Mr. Steinbach explained the multi-tier benefit of applying Restaurant365 to food costs. “Not only do we actually know what our theoretical food cost is now, but we’ve been able to lower the theoretical and make vast improvements in lowering our actual food cost and LBW costs as well.”
From being able to drill into recipes to make sure they are costed appropriately, “I’d say our theoretical has been 2.5-3% improved through that process,” he reported. “The Restaurant365 system has been absolutely critical to us being able to do that.”
Mr. Steinbach estimated that before the company started to implement Restaurant365 on the operations side, Eli’s was 70-80% efficient for all units. “Now, the average is 92-93% across all food and drink,” he reported.

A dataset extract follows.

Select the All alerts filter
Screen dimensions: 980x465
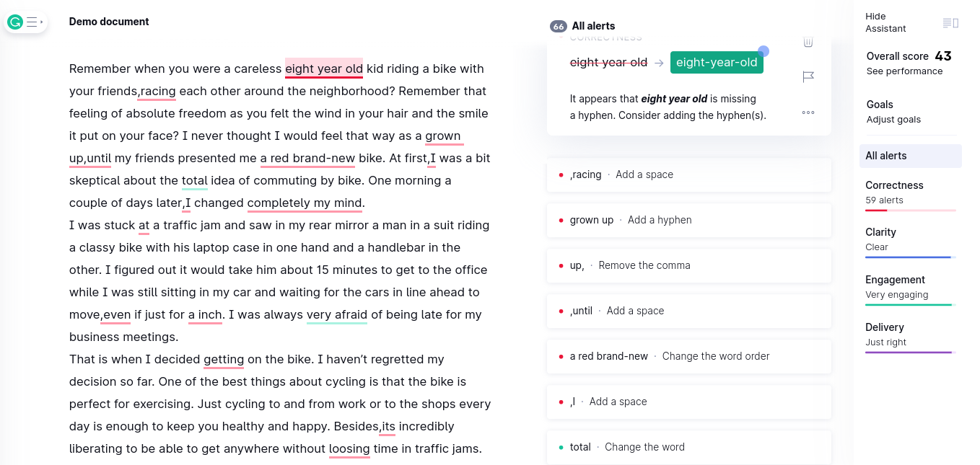(x=910, y=156)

Expanding the use of Restaurant365 with Eli’s Restaurant Group was a worthwhile investment, he said, given how powerful and intuitive the system is. “The ease and simplicity of the system for what you get is absolutely worth it… It’s operator-friendly and easy to navigate,” Mr. Steinbach summarized.
As Eli’s prepares for the future, including possible new local COVID restrictions, the tools and time savings offered by Restaurant365 are essential for planning. To be able to understand the product mix, profit margin within “a couple clicks” helps the team make decisions on what to push, what to discount, and how to protect margins.
“When the owners call up and say, ‘I want to know this bit of information’, it’s nice to not have to think, ‘Oh, I need to clear out the next three days, get out my abacus and sundial, and try to figure it out,'” Mr. Steinbach joked.
“Most of the time we can pretty quickly and easily run the report, customize it, push and pull, do whatever we need to do. And in a very short amount of time, we are able to get that data back to them.”
“The amount of data that we have at our fingertips now is unlike anything that we’ve had for 20-25 years of our existence,” he concluded.